Entries taken from a collection
>>

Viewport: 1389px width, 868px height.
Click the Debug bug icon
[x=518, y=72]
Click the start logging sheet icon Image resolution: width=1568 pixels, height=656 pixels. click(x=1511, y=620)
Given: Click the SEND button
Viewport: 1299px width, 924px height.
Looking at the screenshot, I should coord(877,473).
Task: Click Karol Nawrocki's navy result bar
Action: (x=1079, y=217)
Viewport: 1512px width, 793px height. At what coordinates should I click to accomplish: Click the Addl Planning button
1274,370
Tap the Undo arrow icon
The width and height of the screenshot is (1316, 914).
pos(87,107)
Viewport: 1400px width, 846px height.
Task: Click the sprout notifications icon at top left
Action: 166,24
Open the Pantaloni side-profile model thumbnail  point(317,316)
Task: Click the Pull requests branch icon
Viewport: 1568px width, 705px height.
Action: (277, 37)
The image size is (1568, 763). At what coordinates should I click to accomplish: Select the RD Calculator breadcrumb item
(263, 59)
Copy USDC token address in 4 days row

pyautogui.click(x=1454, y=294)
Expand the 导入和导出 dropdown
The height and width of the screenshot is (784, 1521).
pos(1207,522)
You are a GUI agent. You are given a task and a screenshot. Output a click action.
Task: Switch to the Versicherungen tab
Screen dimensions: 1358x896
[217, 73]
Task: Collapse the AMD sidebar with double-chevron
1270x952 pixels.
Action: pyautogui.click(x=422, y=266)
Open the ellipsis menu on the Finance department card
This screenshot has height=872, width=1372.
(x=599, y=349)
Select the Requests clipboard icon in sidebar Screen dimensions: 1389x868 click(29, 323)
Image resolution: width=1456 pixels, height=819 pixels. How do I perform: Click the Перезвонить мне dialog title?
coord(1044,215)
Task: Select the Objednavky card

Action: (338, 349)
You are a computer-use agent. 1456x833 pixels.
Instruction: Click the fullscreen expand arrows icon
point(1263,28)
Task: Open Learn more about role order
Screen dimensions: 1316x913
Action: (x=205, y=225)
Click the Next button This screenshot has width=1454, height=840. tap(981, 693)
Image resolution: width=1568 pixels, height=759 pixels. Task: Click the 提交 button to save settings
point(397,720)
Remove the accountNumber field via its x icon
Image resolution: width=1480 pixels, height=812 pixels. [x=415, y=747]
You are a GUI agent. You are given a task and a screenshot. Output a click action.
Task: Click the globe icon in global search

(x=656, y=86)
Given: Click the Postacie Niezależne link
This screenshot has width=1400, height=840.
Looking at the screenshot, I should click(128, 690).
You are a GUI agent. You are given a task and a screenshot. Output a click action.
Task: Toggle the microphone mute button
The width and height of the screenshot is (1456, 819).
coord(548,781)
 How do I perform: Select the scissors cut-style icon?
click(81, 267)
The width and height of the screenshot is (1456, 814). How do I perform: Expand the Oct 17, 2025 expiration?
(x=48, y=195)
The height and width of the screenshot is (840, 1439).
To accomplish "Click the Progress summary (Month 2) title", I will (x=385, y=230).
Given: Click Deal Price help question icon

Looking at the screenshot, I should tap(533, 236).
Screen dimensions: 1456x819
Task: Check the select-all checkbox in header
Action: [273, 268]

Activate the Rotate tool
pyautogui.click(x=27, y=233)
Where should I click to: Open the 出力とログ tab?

<<

• WHAT YOU HAVE TO DO: After locating the line holding "The width and height of the screenshot is (1316, 914)." above, output exactly that line and every line after it through the line holding "Click the Next". Include nothing else.

• OUTPUT BELOW:
The width and height of the screenshot is (1316, 914).
pos(87,107)
Viewport: 1400px width, 846px height.
Task: Click the sprout notifications icon at top left
Action: 166,24
Open the Pantaloni side-profile model thumbnail  point(317,316)
Task: Click the Pull requests branch icon
Viewport: 1568px width, 705px height.
Action: (277, 37)
The image size is (1568, 763). At what coordinates should I click to accomplish: Select the RD Calculator breadcrumb item
(263, 59)
Copy USDC token address in 4 days row

pyautogui.click(x=1454, y=294)
Expand the 导入和导出 dropdown
The height and width of the screenshot is (784, 1521).
pos(1207,522)
You are a GUI agent. You are given a task and a screenshot. Output a click action.
Task: Switch to the Versicherungen tab
Screen dimensions: 1358x896
[217, 73]
Task: Collapse the AMD sidebar with double-chevron
1270x952 pixels.
Action: pyautogui.click(x=422, y=266)
Open the ellipsis menu on the Finance department card
This screenshot has height=872, width=1372.
(x=599, y=349)
Select the Requests clipboard icon in sidebar Screen dimensions: 1389x868 click(29, 323)
Image resolution: width=1456 pixels, height=819 pixels. How do I perform: Click the Перезвонить мне dialog title?
coord(1044,215)
Task: Select the Objednavky card

Action: (338, 349)
You are a computer-use agent. 1456x833 pixels.
Instruction: Click the fullscreen expand arrows icon
point(1263,28)
Task: Open Learn more about role order
Screen dimensions: 1316x913
Action: (x=205, y=225)
Click the Next button This screenshot has width=1454, height=840. tap(981, 693)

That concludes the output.